Explaining the code that is compatible with ADDRESS. Have attached the file as well named DotCode.
Step1: Macro: MakeClean - this macro extracts data from within a pre-selected range. The data has the dot as well and is pasted in a separate sheet.
Step2: Manually replace the dots with specific code within that output available in separate sheet.
Step3: Macro: MultiReplace - this macro replaces the updated data within the original data, in a new sheet.

You may test this code. Please note that before manually replacing the dots as mentioned in step2, pls sort the output based on length of the data, large to small. This sorting is required as a workaround to overlook an existing bug within MultiReplace macro.

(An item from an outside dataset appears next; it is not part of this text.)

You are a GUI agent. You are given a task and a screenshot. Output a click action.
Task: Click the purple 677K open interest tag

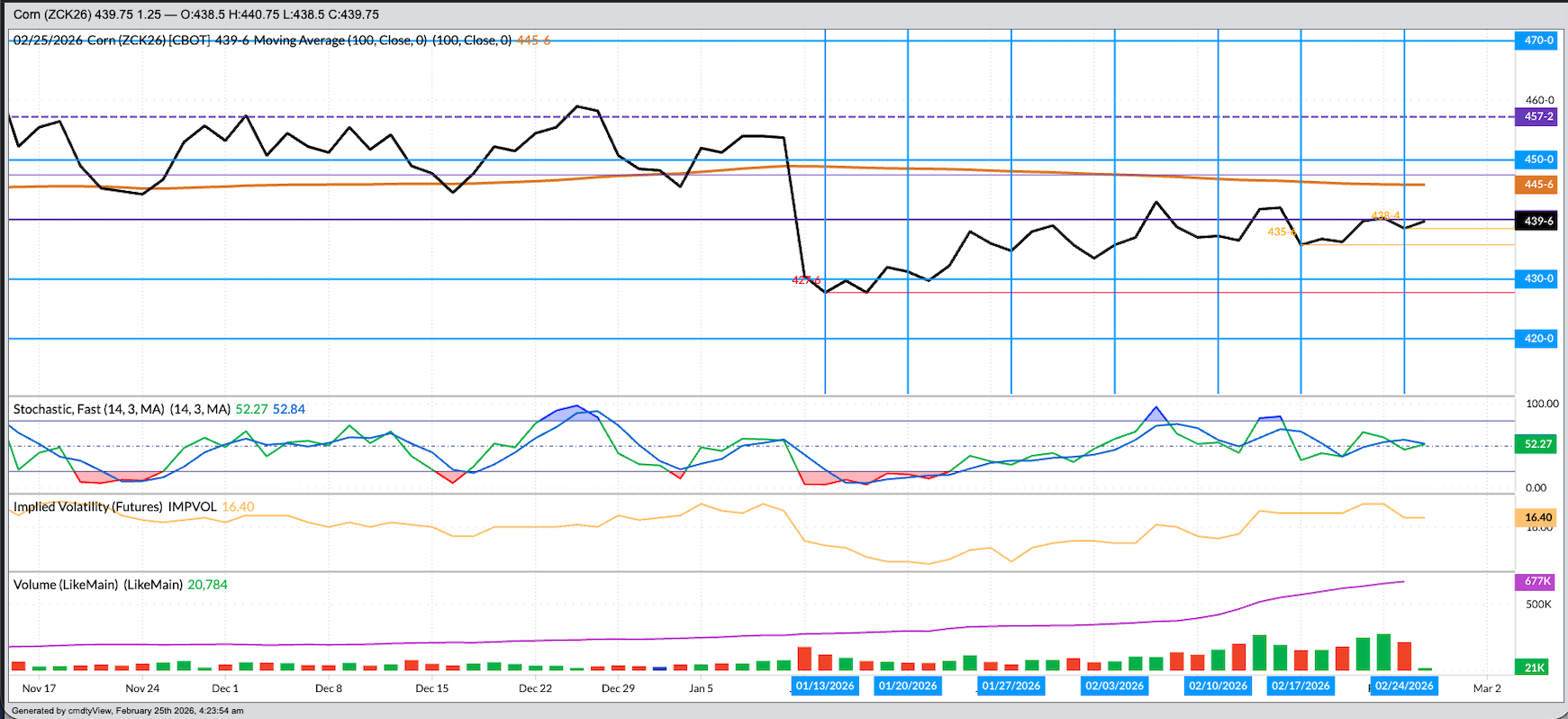(x=1536, y=581)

However, the macro that is required is as follows so as to extract data from LEFT of dot as per logic stated below:
Step1: remove all spaces available within the string. Please do not use TRIM cause we need to remove all spaces. This is required.
Step2: Extraction logic:
If punctuation (any special character) is available before dot, extract only that particular punctuation along with dot
.
If alphabet is available before dot, extract all alphabets till we get punctuation or integer or reach the start of cell..
If digit is available before dot, extract only that first digit just before dot and display along with dot

If . is available at the start, pls extract . along with the next set of data, i.e. if punctuation then only one punctuation, if word it should be extracted till it ends with punctuation or digit and if it is digit extract only that digit which is next to dot.

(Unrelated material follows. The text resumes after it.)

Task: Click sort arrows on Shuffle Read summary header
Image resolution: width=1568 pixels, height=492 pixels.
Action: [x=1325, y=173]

The above stated is the logic. Attaching the file LinkMakeClean. It has sheet link_example that has sample link data. The data is in column A and starts with A2.. Now, pls refer the other attachment DotCode. The macros available in this sample worksheet are required to be created with the logic stated above.

See if you can help cause we have tried almost many a times, but in vain.

Thanks!
 

Attachments

  • DotCode.xlsm
    25.7 KB · Views: 2
  • LinkMakeClean.xlsm
    26.1 KB · Views: 2
1) Which sheet are you referring to?
2) If you upload a workbook with before/after would help to understand more.
And the data should includes all the variations that you have stated in your first post.
 
1) Which sheet are you referring to?
2) If you upload a workbook with before/after would help to understand more.
And the data should includes all the variations that you have stated in your first post.

Dear Jindon..

DotCode.xlsm contains the code that is working fine. It is attached just for reference in case anyone wants to understand that code. However, the code only works for a particular set of data and it does not work for another set of data for which i have raised this question.

Now to answer your request i am attaching a before/after data.

Please find the attachment LinkMakeClean_Jindon.xlsm.. This excel has the following sheets:
link_example - this sheet has the sample of the data which has all variations mentioned in my first post.
Sheet10 - this sheet has the data which is expected to be extracted from the sheet link_example. Data has to be extracted based on the logic mentioned in my first post. However, i will once again mention the logic at the end part of this post, again. To extract this data, i request for a vba code.
ManualSubstitute - in this sheet i will manually substitute the dots which html codes. I will copy data from sheet10 into this sheet and will manually work on it.
FinalOutput - this sheet is the final part expected. The data from ManualSubstitute sheet must be placed within original data and pasted within this sheet. To replace this data, i request for a vba code.

Logic for Sheet10: Search for dot (.), and

a) If punctuation (any special character) is available before dot, extract only that particular punctuation along with dot..
b) If alphabet is available before dot, extract all alphabets till we get punctuation or integer or reach the start of cell..
c) If digit is available before dot, extract only that first digit just before dot and display along with dot..
d) If . is available at the start, pls extract . along with the next set of data, i.e. if punctuation then only one punctuation, if word it should be extracted till it ends with punctuation or digit and if it is digit extract only that digit which is next to dot.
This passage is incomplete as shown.